Navigate to (Releases)[https://github.com/alpha-asp/Alpha/releases] and press "Draft a new release"). Fill in $version as the name of your tag, and change the Release Title to $version. Feel free to write a release note (we currently have no policy in place for release notes). If $version is below 1 or you are releasing a preview version, check the box.

Now, let's generate some distribution packages of Alpha for convenience. You will attach the following files to the release on GitHub:

  • `alpha-cli-app-$version-bundled.jar: A "fat-jar" containingthe Alpha CLI applications along with all dependencies in one jar file.
  • Distribution zip- and tar-archives for the CLI application: Zip- and tar-versions of an archive with Alpha, all dependencies, and launcher scripts for windows and UNIX-like systems.
  • A zip- and tar-archive of the source code for Alpha.

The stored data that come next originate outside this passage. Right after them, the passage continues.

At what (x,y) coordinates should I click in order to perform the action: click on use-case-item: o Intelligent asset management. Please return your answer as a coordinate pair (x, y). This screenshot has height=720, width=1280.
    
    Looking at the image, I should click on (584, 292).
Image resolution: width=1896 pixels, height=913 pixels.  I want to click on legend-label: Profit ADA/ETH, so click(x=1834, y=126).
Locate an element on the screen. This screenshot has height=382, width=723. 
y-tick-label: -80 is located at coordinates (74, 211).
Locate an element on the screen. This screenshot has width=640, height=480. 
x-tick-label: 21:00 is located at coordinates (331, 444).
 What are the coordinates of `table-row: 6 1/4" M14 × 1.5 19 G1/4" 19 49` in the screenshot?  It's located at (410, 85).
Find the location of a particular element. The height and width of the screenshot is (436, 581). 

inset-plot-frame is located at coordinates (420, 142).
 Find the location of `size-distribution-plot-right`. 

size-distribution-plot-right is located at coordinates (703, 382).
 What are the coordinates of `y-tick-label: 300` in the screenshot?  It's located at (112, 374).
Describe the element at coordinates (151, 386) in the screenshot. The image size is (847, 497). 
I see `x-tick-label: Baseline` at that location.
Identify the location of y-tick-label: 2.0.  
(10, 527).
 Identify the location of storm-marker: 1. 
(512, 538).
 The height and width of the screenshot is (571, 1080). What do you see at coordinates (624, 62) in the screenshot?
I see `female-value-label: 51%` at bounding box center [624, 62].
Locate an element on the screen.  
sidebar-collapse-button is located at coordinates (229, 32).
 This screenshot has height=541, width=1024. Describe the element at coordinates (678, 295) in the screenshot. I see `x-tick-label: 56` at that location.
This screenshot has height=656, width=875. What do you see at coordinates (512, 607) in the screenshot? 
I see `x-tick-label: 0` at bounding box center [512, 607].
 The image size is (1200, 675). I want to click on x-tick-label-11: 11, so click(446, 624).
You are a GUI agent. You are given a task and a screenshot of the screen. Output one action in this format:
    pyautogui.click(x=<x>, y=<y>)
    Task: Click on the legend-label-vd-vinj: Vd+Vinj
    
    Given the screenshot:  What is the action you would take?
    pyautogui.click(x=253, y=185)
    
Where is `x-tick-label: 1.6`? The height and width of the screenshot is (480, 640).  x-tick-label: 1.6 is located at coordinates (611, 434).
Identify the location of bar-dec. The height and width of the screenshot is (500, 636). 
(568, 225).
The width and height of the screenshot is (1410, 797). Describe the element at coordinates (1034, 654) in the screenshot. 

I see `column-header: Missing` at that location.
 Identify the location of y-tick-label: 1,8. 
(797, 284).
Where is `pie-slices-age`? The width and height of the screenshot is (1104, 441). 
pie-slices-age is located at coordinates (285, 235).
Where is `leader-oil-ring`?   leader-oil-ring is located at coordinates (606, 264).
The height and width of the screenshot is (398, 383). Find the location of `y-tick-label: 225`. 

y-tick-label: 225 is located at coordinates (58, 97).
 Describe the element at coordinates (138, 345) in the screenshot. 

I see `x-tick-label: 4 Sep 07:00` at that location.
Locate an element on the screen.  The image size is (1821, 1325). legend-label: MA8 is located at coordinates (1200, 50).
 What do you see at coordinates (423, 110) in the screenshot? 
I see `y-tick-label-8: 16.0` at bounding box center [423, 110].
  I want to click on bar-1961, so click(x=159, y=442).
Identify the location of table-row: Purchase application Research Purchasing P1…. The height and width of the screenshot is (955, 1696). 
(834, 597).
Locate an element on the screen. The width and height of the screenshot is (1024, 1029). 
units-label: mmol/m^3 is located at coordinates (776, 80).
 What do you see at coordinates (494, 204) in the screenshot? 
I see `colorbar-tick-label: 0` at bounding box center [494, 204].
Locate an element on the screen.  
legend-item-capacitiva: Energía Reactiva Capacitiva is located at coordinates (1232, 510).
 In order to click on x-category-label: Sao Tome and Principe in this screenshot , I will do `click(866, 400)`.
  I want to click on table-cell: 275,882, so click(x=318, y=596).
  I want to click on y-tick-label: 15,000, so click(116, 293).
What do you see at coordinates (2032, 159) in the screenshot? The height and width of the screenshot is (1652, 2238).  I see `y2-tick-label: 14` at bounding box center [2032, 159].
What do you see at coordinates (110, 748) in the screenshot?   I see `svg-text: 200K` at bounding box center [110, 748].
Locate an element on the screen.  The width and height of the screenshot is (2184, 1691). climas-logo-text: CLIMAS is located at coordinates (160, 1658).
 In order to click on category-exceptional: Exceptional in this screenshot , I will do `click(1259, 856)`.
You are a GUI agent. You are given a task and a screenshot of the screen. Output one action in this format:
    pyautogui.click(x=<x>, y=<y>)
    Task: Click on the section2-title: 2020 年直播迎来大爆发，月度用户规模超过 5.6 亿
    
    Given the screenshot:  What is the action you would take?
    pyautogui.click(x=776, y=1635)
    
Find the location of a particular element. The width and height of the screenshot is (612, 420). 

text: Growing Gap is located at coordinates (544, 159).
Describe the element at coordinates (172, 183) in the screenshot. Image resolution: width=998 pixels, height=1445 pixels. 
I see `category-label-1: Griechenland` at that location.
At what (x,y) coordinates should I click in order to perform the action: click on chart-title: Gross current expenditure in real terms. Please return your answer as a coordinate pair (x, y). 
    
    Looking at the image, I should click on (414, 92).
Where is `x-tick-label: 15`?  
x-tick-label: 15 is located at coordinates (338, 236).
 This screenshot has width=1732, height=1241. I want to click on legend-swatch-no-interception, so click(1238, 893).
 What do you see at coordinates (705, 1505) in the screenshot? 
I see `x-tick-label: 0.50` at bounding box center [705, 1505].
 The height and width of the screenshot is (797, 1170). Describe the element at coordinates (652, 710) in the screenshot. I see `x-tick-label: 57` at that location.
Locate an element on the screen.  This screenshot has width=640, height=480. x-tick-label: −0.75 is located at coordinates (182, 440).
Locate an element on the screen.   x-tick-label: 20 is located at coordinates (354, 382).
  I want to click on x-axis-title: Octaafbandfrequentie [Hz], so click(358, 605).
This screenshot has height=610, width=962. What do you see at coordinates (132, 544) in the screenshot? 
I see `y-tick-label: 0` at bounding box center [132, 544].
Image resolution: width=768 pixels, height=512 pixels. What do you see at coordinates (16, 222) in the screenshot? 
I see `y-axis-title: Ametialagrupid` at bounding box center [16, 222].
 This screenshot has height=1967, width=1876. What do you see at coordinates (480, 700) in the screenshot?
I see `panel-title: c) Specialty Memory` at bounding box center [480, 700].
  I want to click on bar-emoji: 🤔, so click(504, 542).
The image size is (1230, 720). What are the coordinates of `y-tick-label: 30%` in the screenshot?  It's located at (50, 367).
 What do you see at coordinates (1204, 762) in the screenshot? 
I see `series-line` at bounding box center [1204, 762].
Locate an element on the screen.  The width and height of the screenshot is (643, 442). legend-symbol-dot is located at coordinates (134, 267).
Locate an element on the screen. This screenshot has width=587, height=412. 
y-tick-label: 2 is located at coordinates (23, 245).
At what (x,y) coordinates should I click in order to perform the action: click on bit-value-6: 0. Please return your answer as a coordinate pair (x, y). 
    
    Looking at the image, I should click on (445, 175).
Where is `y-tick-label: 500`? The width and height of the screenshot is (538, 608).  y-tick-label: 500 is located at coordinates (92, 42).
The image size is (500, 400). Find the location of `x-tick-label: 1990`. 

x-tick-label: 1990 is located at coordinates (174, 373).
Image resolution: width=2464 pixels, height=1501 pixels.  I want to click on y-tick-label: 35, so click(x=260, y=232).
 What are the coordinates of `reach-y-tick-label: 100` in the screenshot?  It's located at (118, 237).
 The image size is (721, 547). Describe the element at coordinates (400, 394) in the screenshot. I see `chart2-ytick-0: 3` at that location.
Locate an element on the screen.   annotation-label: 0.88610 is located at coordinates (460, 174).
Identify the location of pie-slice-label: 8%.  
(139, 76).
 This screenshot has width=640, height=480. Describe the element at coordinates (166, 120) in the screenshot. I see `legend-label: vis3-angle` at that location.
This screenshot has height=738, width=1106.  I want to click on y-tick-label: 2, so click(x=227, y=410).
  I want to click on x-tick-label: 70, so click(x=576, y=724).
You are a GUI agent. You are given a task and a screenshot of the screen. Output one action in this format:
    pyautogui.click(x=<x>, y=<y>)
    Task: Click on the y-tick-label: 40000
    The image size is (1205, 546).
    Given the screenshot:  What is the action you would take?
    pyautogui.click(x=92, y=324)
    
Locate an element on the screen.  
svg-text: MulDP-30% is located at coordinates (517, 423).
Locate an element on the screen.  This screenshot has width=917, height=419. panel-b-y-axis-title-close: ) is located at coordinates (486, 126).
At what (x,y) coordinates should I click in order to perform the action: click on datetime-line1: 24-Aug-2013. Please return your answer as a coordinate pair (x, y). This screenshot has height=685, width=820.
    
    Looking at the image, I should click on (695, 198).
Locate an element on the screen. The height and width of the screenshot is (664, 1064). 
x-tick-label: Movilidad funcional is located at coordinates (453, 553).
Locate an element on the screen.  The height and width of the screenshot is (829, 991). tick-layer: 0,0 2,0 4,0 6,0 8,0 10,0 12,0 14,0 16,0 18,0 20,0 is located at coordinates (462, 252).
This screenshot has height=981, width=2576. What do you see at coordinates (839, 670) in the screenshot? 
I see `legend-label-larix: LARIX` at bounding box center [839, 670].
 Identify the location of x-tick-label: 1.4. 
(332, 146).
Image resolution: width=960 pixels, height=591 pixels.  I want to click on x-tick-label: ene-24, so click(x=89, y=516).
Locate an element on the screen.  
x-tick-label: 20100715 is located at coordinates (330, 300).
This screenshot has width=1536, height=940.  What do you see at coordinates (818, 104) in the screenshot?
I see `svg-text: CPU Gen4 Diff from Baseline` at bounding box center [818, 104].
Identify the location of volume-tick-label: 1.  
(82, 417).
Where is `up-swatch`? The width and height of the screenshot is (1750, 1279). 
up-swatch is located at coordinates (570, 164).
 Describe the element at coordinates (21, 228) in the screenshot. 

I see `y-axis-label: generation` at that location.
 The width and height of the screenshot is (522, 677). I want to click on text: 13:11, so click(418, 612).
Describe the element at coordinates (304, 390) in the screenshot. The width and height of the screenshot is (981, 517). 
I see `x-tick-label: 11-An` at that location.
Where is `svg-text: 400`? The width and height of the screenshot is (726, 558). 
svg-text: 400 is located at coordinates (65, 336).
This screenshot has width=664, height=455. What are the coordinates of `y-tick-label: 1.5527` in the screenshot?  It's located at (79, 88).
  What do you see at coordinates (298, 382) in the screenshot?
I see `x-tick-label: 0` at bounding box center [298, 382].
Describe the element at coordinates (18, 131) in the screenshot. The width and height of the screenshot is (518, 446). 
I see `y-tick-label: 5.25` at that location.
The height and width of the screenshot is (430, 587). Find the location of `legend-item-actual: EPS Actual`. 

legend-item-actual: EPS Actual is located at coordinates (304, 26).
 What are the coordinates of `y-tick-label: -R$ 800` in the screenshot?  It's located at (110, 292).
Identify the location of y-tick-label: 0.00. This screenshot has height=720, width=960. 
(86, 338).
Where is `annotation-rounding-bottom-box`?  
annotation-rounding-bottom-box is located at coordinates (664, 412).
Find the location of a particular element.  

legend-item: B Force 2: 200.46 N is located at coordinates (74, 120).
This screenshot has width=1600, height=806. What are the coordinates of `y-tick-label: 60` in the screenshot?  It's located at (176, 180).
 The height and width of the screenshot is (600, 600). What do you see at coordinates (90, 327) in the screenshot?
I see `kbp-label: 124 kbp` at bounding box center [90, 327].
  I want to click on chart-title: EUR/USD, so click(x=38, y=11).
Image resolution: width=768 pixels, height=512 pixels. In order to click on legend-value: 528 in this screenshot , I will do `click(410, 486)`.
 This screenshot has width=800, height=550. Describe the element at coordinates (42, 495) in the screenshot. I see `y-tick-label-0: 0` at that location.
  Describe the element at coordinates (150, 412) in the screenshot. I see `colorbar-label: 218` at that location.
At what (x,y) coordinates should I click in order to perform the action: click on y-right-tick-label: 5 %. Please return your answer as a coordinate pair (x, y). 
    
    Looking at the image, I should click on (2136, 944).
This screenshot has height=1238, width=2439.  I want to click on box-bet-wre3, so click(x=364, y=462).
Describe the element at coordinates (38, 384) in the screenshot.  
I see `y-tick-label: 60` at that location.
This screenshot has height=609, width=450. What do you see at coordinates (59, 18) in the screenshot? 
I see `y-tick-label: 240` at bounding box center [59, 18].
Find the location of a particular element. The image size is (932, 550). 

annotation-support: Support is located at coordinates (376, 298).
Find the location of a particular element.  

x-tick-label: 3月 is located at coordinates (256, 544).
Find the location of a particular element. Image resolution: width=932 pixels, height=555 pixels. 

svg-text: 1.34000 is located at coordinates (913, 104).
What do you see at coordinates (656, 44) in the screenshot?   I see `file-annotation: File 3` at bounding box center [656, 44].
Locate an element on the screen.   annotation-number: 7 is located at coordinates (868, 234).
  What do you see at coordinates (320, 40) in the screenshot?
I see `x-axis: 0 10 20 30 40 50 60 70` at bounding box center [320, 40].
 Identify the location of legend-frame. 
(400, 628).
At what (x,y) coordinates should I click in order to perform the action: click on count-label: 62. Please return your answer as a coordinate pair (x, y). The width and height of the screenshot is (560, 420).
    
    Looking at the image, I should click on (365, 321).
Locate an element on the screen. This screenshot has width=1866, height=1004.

To generate these artifacts, check out your release tag:

$ git checkout $version

To generate the "fat-jar":

$ ./gradlew alpha-cli-app:bundledJar

The jar file can be found in ./alpha-cli-app/build/libs/alpha-cli-app-$version-bundled.jar

To generate distribution archives:

$ ./gradlew alpha-cli-app:distZip && ./gradlew alpha-cli-app:distTar

The finished archives are located in ./alpha-cli-app/build/distributions/. Last ./gradlew clean the project to get rid of all build artifacts, then create a sources.zip (using e.g. zip -r sources.zip .) and a sources.tar.gz (using e.g. tar -czf /tmp/sources.tar.gz .)

Attach the generated files to the release on GitHub, then publish the release. Last but not least, check that everything is fine, i.e. the files - when downloaded from the github release - do what they're supposed to.

Optionally, archive the release on Zenodo. If you do so, add the new identifier to CITATION.cff.